They're easy to hide, cheap to buy, and simple to use. Evolving technology makes them more useful than ever. They can ease personnel costs, reassure parents who employ baby-sitters and boost security.
Is it any wonder surveillance cameras are tucked away seemingly everywhere?
Recent arrests - of a photographer accused of videotaping a mother and children changing their clothes, and an airport employee charged with hiding a camera in the women's bathroom - highlight just how common these devices have become. And just this week, three Nassau women are among five former employees of a Manhasset cardiologist who charged in a suit that he secretly took pictures of them with the video camera.
The decreasing cost of surveillance - a video system can be installed for under $1,000, and cameras can cost as little $200 - as well as the simplicity of connecting them to the Internet have driven the cameras' popularity, experts said. An industry group estimates that $3.2 billion was spent on surveillance devices in 2007 - not including home security. That was a 35 percent increase from 2006 alone.

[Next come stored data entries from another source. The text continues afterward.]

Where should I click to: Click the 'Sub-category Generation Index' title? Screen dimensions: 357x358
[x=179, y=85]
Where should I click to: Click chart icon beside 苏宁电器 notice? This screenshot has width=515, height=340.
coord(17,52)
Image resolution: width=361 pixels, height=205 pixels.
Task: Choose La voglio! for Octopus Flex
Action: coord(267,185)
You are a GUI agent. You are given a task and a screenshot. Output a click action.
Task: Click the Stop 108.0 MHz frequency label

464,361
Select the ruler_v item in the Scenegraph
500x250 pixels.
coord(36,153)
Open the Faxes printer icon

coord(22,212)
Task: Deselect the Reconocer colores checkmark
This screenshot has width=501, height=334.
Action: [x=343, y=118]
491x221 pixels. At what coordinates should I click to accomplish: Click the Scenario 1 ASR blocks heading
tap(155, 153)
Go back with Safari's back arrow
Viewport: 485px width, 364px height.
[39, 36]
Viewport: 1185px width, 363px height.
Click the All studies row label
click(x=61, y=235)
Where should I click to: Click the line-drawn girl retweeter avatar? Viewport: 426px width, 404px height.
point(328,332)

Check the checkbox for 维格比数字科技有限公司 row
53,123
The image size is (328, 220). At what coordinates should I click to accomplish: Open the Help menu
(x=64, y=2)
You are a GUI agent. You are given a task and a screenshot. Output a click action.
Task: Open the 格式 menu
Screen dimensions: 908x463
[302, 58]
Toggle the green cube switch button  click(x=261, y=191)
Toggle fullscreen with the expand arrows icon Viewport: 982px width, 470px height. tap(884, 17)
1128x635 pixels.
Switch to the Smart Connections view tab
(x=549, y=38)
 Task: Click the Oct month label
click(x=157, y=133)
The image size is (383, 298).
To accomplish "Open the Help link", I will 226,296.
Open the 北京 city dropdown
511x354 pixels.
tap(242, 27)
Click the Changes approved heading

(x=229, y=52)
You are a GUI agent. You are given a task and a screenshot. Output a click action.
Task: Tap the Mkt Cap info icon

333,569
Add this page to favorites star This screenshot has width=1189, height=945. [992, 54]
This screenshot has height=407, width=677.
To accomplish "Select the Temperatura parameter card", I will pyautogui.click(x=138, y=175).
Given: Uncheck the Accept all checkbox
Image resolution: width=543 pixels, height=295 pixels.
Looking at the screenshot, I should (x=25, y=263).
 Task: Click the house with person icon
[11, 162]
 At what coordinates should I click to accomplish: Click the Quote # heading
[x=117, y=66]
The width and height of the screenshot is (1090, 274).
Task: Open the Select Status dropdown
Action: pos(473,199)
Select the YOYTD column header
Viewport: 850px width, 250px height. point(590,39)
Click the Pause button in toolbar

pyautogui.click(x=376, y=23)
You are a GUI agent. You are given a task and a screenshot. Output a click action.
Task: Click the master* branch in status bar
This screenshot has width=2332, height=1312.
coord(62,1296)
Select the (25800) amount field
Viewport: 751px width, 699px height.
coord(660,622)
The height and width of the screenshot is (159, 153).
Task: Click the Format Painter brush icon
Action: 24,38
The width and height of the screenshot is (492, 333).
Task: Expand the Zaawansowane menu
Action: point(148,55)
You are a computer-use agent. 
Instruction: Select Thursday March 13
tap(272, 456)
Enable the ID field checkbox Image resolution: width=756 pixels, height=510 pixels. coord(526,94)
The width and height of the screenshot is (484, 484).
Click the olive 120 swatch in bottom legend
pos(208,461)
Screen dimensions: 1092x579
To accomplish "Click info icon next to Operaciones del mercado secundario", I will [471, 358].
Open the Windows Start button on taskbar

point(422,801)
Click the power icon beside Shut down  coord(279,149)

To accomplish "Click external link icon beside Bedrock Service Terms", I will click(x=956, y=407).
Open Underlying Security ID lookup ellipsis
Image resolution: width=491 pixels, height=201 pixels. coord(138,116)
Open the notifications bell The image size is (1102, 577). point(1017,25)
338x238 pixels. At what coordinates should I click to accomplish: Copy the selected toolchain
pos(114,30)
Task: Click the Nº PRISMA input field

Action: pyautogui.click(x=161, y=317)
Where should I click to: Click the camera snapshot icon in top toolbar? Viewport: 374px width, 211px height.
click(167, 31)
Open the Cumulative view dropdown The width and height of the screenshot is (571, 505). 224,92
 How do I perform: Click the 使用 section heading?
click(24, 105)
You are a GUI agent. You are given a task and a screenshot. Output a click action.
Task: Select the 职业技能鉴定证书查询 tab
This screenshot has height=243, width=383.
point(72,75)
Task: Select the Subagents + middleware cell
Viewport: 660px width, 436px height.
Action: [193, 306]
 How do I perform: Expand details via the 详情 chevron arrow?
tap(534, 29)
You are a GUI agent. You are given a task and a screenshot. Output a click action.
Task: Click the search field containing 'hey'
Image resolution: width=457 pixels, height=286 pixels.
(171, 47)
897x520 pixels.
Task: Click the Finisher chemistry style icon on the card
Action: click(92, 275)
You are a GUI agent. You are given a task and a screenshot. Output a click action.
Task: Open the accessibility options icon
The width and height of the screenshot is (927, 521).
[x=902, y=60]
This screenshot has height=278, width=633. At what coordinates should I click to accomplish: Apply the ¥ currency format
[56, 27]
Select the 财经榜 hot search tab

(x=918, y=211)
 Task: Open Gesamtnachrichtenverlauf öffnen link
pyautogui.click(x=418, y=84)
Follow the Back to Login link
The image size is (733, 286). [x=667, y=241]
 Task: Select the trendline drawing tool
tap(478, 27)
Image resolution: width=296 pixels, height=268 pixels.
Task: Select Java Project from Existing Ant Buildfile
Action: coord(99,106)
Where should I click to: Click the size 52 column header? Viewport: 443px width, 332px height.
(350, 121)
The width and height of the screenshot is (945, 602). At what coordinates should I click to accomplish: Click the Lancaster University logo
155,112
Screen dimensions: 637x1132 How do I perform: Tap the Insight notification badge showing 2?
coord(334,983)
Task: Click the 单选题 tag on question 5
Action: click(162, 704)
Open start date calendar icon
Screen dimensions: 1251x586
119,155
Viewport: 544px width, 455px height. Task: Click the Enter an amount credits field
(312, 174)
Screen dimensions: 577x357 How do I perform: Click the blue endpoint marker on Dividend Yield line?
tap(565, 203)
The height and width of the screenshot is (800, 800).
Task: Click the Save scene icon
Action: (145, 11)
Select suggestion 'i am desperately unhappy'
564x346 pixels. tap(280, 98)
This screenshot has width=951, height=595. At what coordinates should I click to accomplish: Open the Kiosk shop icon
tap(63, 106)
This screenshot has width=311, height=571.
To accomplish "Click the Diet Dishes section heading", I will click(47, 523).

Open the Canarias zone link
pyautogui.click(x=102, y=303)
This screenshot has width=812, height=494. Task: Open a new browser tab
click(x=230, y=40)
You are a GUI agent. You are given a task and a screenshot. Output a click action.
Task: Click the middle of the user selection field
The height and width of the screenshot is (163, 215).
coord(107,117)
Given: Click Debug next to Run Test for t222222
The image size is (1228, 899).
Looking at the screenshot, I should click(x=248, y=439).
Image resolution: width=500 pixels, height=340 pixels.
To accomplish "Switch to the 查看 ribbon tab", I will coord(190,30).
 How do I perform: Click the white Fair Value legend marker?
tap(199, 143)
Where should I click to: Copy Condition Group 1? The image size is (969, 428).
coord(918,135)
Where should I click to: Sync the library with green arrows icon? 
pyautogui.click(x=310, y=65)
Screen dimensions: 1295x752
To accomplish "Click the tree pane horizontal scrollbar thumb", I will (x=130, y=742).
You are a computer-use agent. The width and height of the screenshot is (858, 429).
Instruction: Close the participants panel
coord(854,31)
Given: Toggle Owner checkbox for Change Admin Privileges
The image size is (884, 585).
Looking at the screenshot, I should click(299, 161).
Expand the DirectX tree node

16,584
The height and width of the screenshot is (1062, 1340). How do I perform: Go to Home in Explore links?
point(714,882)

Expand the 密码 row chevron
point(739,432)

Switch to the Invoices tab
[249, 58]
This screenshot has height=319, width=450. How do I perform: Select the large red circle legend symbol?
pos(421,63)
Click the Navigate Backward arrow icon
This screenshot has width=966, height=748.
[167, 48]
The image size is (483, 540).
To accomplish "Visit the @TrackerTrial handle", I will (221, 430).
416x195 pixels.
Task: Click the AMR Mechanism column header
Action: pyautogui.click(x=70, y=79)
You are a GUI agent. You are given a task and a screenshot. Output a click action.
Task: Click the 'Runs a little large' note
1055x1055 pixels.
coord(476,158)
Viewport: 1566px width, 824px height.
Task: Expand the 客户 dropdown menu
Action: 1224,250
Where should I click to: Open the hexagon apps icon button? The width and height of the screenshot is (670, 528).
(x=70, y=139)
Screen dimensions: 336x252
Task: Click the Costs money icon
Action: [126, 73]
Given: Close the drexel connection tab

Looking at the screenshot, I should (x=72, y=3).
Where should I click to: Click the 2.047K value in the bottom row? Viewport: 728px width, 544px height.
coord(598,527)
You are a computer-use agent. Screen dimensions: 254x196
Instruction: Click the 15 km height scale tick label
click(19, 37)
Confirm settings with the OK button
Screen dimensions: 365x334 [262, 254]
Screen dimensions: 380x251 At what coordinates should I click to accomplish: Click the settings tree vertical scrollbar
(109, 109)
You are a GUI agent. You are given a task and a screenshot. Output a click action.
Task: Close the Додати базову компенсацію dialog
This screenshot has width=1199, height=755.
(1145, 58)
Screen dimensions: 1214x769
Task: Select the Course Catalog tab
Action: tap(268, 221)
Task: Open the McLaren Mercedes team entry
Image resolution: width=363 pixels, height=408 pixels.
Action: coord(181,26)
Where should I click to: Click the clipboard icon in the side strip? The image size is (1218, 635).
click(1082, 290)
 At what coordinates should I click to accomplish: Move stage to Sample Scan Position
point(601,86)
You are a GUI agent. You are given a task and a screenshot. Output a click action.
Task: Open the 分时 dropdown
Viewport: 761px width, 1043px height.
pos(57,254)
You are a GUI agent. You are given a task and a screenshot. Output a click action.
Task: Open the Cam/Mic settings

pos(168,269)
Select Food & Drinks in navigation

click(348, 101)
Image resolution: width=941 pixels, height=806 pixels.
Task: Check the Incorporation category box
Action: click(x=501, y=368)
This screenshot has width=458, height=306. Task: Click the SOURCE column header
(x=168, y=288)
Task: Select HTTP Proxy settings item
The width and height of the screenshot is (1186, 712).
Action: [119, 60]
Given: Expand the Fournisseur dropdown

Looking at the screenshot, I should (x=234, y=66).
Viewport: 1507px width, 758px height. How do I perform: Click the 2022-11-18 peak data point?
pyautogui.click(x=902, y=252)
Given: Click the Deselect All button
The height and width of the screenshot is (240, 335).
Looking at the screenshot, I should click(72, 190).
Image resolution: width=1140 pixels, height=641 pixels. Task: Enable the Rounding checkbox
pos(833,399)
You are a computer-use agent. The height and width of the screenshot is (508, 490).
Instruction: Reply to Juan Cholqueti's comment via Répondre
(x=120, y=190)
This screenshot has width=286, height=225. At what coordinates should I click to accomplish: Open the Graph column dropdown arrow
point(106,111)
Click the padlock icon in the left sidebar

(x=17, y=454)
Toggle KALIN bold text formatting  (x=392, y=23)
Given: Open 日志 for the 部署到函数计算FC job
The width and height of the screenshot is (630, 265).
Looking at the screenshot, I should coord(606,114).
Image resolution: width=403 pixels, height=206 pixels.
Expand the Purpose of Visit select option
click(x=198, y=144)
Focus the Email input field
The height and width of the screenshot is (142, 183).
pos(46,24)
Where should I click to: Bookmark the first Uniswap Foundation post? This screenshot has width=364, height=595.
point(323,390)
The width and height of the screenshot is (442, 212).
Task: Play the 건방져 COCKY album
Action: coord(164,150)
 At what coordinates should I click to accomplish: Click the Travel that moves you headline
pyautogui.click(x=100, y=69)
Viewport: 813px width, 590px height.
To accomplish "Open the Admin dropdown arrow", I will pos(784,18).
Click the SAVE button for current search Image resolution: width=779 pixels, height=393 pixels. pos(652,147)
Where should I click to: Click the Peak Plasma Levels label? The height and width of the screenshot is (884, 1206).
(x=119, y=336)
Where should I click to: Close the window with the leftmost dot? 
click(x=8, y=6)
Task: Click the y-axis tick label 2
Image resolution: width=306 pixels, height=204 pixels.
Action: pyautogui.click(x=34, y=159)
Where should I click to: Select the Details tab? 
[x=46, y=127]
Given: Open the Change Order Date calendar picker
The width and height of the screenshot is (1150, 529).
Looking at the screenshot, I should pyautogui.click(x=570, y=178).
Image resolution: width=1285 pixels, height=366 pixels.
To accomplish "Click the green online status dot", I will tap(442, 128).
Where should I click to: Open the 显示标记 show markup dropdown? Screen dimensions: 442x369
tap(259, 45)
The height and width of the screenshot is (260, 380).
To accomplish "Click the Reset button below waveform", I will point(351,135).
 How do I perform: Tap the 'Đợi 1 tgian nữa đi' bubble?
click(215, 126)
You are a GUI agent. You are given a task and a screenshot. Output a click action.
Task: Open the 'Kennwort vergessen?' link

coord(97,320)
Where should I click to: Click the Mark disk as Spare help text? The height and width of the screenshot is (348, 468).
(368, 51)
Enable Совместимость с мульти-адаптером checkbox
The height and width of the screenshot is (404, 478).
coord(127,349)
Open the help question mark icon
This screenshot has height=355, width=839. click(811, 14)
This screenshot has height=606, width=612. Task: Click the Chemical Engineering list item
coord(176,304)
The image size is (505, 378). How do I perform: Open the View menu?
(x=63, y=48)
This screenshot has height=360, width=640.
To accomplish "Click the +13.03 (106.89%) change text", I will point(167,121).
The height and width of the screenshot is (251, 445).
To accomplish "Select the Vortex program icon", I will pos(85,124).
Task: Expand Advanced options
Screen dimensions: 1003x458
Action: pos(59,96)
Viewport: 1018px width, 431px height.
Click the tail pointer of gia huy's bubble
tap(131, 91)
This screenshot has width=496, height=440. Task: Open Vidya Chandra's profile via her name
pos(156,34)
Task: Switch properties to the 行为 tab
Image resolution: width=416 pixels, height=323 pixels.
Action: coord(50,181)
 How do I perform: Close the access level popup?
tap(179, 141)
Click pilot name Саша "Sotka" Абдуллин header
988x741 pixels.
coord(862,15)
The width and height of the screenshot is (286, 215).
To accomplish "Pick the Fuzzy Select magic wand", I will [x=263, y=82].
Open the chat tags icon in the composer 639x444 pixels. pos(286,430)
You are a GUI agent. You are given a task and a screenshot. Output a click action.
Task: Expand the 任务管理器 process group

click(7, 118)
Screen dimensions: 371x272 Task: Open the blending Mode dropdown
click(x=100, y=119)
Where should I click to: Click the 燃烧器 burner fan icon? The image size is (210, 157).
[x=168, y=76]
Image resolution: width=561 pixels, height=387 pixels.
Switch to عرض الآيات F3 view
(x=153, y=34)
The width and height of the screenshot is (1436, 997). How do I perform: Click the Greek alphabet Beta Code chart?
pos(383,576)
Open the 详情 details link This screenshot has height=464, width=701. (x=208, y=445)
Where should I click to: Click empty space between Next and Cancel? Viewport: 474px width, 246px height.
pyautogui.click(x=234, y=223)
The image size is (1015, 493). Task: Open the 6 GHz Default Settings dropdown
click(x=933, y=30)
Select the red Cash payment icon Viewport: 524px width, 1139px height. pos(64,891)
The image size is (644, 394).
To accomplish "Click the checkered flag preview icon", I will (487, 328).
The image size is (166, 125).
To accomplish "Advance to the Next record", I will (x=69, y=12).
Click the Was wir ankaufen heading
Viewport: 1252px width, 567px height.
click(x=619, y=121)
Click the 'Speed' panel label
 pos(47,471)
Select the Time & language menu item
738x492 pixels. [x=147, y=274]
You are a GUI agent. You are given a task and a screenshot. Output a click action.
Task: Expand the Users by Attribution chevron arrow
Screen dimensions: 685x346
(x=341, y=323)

"You have them being used in just about every application conceivable," said Mark Visbal, the Virginia-based Security Industry Association's director of research and technology.
Surveillance cameras may be marketed with an eye toward safety, but as the arrests seem to show, they're not always used that way. New York State passed a law in 2003 making unlawful surveillance - the taping of someone without their consent in a place where they could reasonably expect privacy - a felony.
Dubbed Stephanie's Law, it was championed by a Bay Shore woman, Stephanie Fuller, who was horrified - after she found her landlord videotaping her bedroom - to learn that under the existing laws, he'd serve no jail time.
Since 2004, Nassau County has handled 63 cases of unlawful surveillance - 17 cases in 2004, 10 in both 2005 and 2006, 24 in 2007 and two so far this year, the district attorney's office said. A spokesman for the Suffolk district attorney's office, which is handling the two recent cases, said figures were not available.
Joe Boscia, the owner of Security Zone, a security equipment shop in Greenwich Village, said most of his customers are seeking "nanny cams" to monitor their baby-sitters.
Videotaping nannies in the houses where they work is legal because they could not reasonably expect privacy, Boscia said. Videotaping the nanny in the bathroom is another matter. He said he often educates customers about the legal lines.
"We'd be remiss if we didn't," he said. "They have to sign off on their invoice that they're going to use it within the law."
Hidden cameras, revealed
As video surveillance equipment becomes more ubiquitous, hidden cameras are being stashed in increasingly improbable objects, such as smoke detectors, potted plants, ceiling fans and MP3 player docks.
Some of the new technology includes:
Video bugs - cameras about 1 1/2 by 1 1/2 inches with a pinhole lens - that can be tucked into a tissue box.
Motion-activated recorders that allow users to monitor anyone entering their home while they're out, and record with a date and time stamp.
For those who suspect they're being watched, a detector will pick up on even the tiniest lenses in the room by emitting light rays that any lenses present will reflect back.